As for treble, it’s far less frequent as an adjective than triple, but the main meanings are:

  • consisting of three parts: the fish were caught with large treble hooks.
  • multiplied or happening three times: she turned back to make a double and treble check.
  • (of a number) occurring three times in succession: call us on 0500 403 treble zero.

Given that treble can mean ‘consisting of three parts’, you might expect to find treble jump as well as triple jump, but this isn’t the case. There are some fixed expressions (such as triple jump and triple bond) where treble isn’t encountered. Again, you’ll find a complete list of these in Oxford Dictionaries.

Lastly, although the general observation about adjectival treble being infrequently encountered in American English holds good, Bryan Garner notes (in Garner’s Dictionary of Legal Usage) that in American legal contexts, treble is favoured over triple in the fixed expression treble damages (legal damages that are three times more than the actual loss incurred by a plaintiff):

Federal or state prosecutors, as well as private litigants, could win treble damages by proving violations of the law.

Going for the treble

As a noun, treble crops up frequently in British English sporting contexts, where it refers to three victories or championships in the same season or event:

We scored a lot of late goals the year we won the treble.

The following morning he was back in Dublin and went on to ride a treble at Leopardstown on Sunday.

The other main meanings are:

  • a hit on the narrow ring enclosed by the two middle circles of a dartboard, scoring treble.
  • a type of bet in which three selections are made, with any winnings from the first being transferred to the second and then (if successful) to the third.
  • a threefold quantity or thing, especially a drink of spirits of three times the standard measure: get the drinks in—mine’s a treble!

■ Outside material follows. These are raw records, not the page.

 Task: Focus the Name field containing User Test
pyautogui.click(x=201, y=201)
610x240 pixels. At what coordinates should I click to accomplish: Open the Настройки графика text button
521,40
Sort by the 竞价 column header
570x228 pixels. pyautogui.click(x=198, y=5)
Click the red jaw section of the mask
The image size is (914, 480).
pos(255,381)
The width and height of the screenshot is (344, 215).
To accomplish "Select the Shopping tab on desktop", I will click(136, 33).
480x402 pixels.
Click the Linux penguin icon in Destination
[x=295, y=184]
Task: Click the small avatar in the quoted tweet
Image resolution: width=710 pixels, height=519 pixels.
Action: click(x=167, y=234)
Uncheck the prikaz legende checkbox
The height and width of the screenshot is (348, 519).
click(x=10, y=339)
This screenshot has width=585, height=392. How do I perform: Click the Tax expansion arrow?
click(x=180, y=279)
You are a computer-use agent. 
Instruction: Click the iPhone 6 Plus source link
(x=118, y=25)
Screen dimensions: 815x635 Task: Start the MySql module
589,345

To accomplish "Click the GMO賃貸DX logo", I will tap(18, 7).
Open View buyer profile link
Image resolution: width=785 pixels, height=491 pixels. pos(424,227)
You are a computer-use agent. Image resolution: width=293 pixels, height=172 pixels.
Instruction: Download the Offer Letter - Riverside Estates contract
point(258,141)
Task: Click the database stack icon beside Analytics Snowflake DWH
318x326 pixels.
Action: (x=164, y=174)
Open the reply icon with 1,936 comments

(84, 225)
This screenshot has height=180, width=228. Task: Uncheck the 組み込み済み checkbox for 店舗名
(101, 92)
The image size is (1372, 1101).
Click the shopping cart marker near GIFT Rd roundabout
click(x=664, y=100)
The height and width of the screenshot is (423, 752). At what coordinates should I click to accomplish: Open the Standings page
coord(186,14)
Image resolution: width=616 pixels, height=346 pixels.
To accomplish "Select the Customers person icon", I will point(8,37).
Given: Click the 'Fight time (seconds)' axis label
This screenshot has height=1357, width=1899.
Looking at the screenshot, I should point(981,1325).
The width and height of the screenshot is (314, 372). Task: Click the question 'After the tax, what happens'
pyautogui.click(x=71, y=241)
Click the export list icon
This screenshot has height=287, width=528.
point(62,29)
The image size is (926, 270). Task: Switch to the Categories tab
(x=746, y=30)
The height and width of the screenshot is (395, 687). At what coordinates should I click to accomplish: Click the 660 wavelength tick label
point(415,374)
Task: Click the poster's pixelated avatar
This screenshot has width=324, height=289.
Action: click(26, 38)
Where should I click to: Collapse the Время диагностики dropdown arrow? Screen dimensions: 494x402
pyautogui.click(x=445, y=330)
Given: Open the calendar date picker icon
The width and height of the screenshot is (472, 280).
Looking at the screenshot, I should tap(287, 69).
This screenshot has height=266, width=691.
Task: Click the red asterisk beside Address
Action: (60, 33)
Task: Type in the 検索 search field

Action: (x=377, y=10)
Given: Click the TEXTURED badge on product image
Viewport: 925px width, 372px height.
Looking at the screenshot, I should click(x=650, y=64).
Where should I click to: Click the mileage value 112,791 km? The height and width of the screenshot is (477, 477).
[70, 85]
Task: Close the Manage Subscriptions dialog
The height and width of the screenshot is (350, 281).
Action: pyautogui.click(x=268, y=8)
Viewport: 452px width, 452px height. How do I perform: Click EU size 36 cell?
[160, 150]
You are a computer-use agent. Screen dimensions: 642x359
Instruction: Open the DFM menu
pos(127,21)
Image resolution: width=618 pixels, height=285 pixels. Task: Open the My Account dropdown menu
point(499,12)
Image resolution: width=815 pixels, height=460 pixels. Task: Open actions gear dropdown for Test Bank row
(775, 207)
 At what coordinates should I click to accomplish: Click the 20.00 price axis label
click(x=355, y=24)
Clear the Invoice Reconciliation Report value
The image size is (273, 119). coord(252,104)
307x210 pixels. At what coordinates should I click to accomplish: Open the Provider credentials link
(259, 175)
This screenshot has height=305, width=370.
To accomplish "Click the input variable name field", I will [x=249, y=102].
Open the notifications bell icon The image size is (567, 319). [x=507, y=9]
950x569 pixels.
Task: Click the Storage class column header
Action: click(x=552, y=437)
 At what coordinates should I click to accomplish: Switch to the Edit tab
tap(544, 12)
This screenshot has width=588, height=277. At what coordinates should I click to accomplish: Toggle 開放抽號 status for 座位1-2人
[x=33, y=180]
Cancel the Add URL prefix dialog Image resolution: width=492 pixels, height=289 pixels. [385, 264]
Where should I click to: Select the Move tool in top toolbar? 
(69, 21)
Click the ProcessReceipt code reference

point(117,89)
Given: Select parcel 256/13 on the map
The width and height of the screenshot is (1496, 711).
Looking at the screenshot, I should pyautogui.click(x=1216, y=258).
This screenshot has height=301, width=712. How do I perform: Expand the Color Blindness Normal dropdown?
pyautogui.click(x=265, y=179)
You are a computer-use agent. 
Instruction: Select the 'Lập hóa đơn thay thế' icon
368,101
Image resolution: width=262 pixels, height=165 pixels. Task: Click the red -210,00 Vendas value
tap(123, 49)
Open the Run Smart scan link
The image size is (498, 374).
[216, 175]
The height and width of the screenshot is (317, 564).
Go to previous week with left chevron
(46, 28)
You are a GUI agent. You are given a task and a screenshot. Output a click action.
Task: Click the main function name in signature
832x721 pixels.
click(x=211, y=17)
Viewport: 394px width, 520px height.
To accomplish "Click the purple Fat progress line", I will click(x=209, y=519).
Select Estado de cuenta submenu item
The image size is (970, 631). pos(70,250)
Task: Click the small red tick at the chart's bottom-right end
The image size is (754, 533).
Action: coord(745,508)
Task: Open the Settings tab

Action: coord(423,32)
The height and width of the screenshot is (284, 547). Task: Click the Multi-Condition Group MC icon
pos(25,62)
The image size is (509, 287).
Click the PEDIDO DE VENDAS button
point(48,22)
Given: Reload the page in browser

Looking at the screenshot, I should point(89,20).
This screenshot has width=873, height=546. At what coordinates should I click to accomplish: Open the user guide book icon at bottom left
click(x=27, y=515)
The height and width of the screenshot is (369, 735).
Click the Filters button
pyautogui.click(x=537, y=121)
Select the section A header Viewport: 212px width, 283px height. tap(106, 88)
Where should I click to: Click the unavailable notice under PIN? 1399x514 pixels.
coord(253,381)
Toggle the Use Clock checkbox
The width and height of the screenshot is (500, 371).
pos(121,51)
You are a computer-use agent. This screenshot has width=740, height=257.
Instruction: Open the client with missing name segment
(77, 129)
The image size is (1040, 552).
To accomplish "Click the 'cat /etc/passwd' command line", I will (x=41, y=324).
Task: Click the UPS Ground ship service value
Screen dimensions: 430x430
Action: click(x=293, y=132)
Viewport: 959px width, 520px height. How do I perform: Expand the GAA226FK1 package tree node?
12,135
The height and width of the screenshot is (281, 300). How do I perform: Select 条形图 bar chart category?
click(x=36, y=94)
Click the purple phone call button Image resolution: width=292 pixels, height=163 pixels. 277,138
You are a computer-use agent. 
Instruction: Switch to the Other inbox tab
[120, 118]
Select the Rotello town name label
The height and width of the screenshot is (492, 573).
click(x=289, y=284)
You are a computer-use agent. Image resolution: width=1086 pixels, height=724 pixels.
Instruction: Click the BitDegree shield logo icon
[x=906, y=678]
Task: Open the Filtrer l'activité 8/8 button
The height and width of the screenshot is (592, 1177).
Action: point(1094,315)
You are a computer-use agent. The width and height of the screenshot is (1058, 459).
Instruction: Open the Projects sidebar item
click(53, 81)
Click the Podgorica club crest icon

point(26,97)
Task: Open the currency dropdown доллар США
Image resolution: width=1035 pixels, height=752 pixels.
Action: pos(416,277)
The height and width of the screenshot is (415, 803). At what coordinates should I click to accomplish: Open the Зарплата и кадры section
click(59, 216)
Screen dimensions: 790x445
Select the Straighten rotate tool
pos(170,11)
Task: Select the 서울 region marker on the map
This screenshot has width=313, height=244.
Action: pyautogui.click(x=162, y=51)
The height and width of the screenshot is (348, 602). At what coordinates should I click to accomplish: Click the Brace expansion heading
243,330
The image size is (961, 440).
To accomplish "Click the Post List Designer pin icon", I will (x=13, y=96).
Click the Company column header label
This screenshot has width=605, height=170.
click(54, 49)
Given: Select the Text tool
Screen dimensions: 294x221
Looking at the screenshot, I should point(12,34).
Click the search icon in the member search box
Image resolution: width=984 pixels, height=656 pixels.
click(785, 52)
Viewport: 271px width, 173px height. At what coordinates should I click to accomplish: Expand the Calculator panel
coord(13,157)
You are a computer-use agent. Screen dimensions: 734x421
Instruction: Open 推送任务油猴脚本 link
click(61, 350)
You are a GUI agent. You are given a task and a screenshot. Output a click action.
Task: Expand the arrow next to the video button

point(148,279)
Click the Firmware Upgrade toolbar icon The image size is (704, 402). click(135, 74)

Triple also occurs with this same meaning:

He’s knocking back the beer and triples.

Additionally, the noun triple has two other main senses:

  • a sporting contest in which each side has three players: men’s triples will be held on Friday and comprises two games after a 1230 start.
  • a hit in baseball which enables the batter to reach third base: he had 22 home runs, seven triples, 27 doubles and 27 stolen bases.

Turn up the bass, turn up the treble…

Finally, as touched on above, treble has a completely separate meaning, which nowadays has nothing to do with the number three and is never interchangeable with triple. This is the meaning that relates to high-pitched voices or musical instruments and derives from the fact that, in early music, the treble was the highest part in a contrapuntal composition for three voices. You’ll encounter treble as both an adjective (sometimes classified as a noun modifier) and a noun in musical and audio contexts. Here are the main meanings:

  • a high-pitched voice, especially a boy’s singing voice: [noun] the boy replied in a shrill treble; [adjective/modifier] Price tugged at the heartstrings in the title role with his beautiful treble voice.
  • relating to a relatively high-pitched member of a family of similar musical instruments: [adjective/modifier] a suite of five pieces for treble recorder.
  • the high-frequency output of a radio or audio system, corresponding to the treble in music: [noun] the recording preserves most of the piano’s dynamic range, betrayed only by some fuzziness in the treble; [adjective/modifier] you may find that the sound is helped by adjustment of treble/bass controls.